— Task requirements —
Write out each record below exactly as it appears, with no pictures.
══ Source material
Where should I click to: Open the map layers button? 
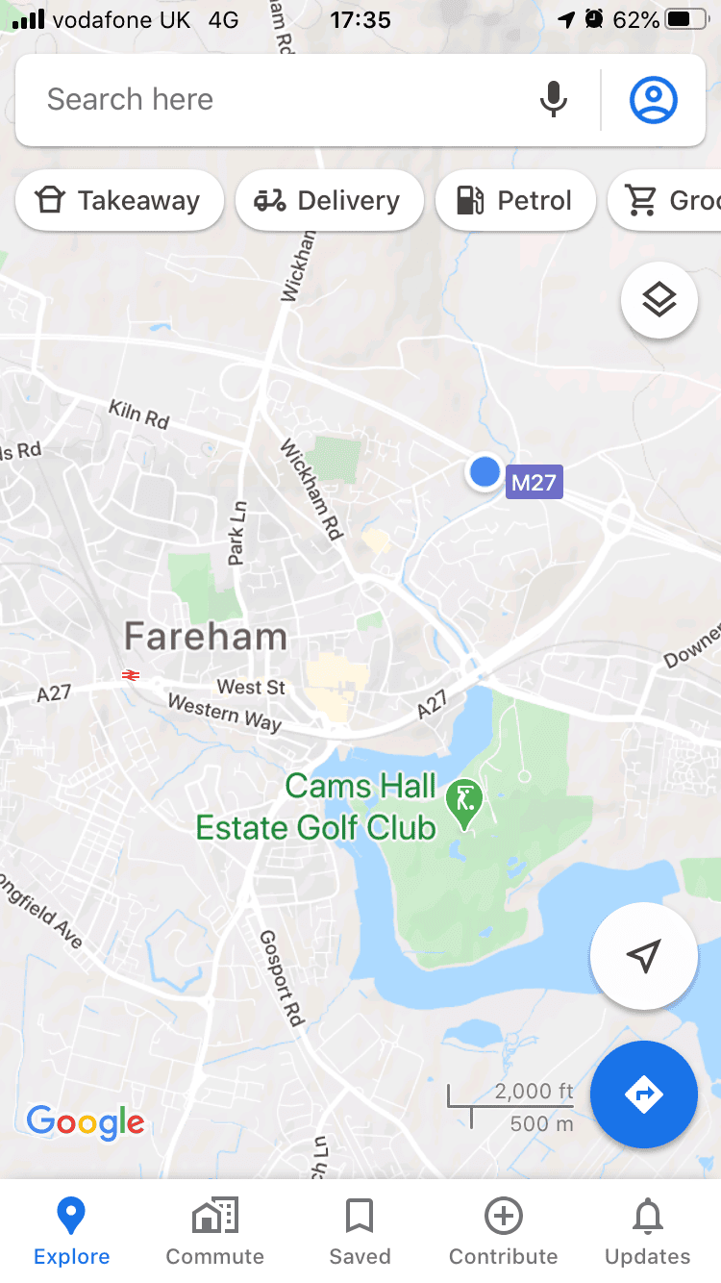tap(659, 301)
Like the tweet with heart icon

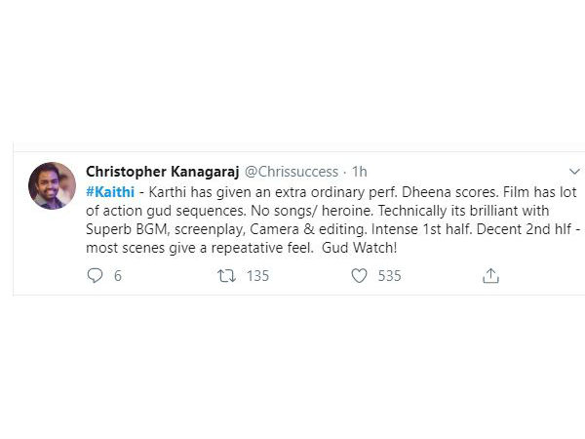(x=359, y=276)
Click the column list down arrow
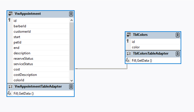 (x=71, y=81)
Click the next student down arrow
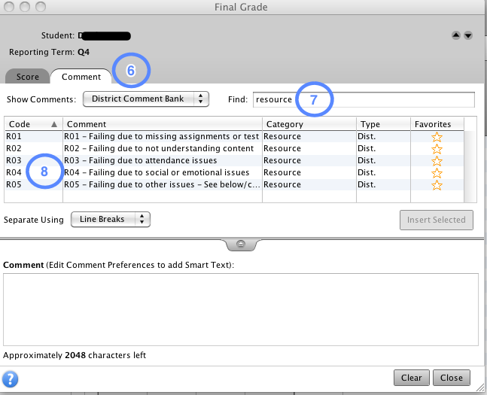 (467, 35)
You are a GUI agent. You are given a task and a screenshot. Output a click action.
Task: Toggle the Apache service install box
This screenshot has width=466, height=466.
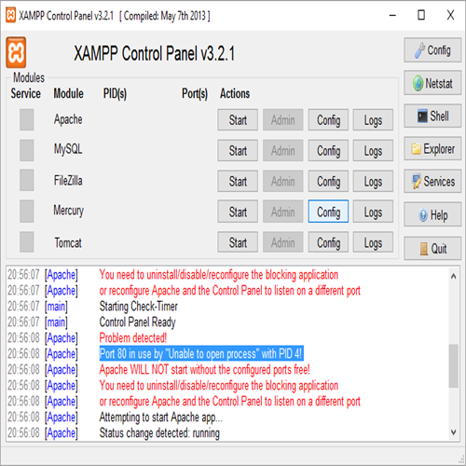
════
— Worked solution —
Where should I click to: Open the map layers button? 
tap(659, 301)
Like the tweet with heart icon

(x=359, y=276)
Click the column list down arrow
 (x=71, y=81)
Click the next student down arrow
 (467, 35)
You are a GUI agent. You are given a task and a screenshot. Output a click action.
Task: Toggle the Apache service install box
This screenshot has width=466, height=466.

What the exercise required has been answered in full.